8. The Talukdar, the plaintiff (appellant) in the present case, however, maintains that what ought to be paid by the relatives of the second and third generations is not 25 per cent, and 50 per cent, respectively of the bulk figure mentioned, but of the actual rent for the particular years; and not merely of the rents as received or ingathered for those years, but of the amount of the rents demandable, whether received or not.
9. Certain contentions were put forward as to an alleged mistranslation of one clause in the rule. That clause reads :-
If such persons pay the Government revenue, plus 10 per cent, to the Talukdar, they will have heritable rights in addition.

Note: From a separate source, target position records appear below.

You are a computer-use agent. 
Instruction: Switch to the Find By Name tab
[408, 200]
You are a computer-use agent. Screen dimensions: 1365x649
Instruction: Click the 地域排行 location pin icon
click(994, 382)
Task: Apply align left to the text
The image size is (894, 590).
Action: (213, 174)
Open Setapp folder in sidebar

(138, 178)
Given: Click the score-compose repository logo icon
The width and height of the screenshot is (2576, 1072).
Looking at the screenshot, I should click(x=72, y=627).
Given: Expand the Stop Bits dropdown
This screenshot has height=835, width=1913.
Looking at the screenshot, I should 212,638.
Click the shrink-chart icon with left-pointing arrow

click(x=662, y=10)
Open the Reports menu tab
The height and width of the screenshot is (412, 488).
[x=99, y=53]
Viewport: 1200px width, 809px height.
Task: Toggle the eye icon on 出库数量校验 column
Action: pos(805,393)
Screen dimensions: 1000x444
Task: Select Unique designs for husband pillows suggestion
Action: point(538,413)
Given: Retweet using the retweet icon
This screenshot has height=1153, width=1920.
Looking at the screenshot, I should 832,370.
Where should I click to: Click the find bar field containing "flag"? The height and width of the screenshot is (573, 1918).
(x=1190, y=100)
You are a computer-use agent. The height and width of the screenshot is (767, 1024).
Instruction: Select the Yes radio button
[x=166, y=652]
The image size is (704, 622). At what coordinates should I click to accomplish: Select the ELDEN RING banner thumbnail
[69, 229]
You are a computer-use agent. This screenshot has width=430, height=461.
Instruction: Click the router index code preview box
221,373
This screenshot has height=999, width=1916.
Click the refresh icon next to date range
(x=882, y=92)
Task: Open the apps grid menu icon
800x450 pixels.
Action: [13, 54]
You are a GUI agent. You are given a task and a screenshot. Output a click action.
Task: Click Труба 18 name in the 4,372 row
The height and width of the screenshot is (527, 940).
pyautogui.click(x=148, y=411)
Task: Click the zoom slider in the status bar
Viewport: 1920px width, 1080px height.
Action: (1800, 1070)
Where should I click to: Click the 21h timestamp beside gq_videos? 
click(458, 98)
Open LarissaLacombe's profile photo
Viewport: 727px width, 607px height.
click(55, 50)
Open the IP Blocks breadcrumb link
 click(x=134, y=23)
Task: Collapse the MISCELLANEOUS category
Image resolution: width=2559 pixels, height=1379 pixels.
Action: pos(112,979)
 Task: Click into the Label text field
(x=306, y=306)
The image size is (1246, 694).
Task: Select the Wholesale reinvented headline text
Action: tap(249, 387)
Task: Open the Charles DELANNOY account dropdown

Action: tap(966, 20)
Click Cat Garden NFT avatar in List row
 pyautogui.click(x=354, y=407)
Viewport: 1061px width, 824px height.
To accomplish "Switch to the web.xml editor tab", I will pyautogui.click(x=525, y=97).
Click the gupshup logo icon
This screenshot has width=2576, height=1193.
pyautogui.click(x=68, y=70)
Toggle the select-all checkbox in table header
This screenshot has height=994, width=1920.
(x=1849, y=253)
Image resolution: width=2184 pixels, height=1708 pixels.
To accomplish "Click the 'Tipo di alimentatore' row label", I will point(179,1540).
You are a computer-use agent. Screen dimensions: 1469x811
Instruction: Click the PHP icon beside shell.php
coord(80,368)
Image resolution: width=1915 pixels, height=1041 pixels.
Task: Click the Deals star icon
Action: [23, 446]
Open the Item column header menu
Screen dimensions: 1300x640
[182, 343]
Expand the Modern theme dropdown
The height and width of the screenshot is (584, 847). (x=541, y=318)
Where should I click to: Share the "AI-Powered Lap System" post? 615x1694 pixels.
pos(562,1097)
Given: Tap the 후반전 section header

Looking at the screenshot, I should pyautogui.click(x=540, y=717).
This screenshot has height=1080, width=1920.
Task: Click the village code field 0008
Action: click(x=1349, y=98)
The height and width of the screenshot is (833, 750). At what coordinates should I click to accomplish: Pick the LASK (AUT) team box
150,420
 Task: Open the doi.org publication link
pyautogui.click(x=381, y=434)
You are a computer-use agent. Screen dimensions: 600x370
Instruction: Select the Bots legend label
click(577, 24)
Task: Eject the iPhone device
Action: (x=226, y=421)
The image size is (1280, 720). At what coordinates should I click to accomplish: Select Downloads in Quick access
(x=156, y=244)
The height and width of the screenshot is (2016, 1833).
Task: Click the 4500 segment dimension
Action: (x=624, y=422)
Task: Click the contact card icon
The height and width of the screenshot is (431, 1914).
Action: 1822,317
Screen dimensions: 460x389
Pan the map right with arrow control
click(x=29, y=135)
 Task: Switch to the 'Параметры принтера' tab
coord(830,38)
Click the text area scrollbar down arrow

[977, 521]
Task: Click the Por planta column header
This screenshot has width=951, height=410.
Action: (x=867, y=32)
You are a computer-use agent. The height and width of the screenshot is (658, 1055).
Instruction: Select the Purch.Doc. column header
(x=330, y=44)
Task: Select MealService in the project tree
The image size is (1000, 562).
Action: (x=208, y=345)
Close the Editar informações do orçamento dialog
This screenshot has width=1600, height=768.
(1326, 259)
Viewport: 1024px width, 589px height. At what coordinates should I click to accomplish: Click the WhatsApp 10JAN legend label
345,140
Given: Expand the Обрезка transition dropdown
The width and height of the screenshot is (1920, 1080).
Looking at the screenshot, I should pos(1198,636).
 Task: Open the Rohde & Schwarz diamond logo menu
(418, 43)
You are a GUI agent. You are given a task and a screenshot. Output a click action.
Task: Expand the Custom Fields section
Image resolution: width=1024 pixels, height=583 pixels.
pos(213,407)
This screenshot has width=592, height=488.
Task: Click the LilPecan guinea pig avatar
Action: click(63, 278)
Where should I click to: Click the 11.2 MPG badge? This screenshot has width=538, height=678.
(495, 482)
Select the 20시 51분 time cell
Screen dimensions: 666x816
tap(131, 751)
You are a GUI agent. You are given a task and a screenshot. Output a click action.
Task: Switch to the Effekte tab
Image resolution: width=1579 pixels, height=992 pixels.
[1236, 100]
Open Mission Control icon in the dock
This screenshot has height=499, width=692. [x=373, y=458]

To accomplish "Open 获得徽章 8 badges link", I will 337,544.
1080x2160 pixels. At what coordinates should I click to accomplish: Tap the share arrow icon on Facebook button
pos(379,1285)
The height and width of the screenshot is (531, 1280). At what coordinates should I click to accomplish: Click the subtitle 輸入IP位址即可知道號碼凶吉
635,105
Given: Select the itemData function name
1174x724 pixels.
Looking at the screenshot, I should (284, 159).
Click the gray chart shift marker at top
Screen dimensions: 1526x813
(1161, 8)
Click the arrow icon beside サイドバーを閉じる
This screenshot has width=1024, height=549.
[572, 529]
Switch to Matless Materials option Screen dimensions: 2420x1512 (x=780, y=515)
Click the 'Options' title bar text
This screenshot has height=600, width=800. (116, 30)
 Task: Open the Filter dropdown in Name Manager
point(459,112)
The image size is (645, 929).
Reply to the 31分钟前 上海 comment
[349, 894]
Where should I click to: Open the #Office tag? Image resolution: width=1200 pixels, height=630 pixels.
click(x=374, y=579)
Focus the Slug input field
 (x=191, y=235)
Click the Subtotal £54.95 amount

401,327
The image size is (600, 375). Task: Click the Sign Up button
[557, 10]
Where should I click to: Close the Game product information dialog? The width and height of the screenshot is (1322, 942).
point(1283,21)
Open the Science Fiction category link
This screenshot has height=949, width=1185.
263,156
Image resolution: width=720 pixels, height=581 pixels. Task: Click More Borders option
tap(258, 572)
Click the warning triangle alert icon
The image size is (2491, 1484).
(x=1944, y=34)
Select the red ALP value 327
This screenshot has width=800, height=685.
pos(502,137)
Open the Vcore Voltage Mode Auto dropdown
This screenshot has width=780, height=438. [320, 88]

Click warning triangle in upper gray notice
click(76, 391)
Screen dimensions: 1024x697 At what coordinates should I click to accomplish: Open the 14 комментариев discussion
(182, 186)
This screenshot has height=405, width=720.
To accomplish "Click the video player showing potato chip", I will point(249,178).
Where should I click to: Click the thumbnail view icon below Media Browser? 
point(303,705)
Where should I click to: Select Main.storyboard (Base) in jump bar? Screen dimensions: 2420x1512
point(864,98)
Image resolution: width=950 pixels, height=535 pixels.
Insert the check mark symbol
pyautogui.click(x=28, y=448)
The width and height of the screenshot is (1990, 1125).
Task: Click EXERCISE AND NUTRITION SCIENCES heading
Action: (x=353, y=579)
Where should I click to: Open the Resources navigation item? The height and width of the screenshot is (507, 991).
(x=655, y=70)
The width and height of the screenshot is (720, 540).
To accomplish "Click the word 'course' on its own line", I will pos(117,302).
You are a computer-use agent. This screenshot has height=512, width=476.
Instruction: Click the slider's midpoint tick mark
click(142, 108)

10. It is said that the words translated ' Government revenue' really mean any payment to a superior, such as the Talukdar, and that accordingly the translation should read: ' If such persons pay 'not the ' Government revenue,' but) the amount due to the Talukdar, plus 10 per cent, to the Talukdar they Will have heritable rights.' It is somewhat difficult to follow such an argument, and the proposed correction would appear to confuse, rather than to clarify, the clause. But it is not necessary, in their Lordships' opinion, to make any separate pronouncement on that subject. The basis of the rule would, in any view, fall to be arrived at; and their Lordships have little doubt that the assumed rental which is used in fact for the Government purpose is, by the rule, meant to be used for maintenance purposes.
11. The Court below-viz., the Court of the Judicial Commissioner of Oudh-has pronounced a decree upon this footing, and their Lordships are of opinion that the decree is sound.
12. Their Lordships do not think that the claim of the Talukdar for a contribution of 25 per cent, and 50 per cent, respectively of the rents demanded for the years in question (plus 10 per in the sense of the rule) can be sustained. Payments on this scale might conceivably far exceed, not only the Government revenue, but the entire receipts of rental actually obtained for particular years. The rights of the relatives in possession as sub-proprietors might thus be reduced to a shadow, and the provisions for these large classes of society rendered precarious.
13. A construction, which would bring about such a result is not, in their Lordships' opinion, warranted on a sound reading of the terms of the maintenance provision.
14. Another point was argued. It appears that the appellant, who during his minority was represented by the Court of Wards, objects to certain payments made by that Court on account of maintenance to the respondent. Their Lordships agree with the view taken by the Judicial Commissioner in his judgment of the 27th March, 1906, that these transactions cannot be opened up in this case; and, in their Lordships' opinion, he rightly held that ' it is not within the province of a Rent Court to determine whether the maintenance was or was not payable.'
15. Their Lordships will, therefore, humbly advise His Majesty that the appeal should be dismissed.
16. The appellant must pay the costs of the appeal.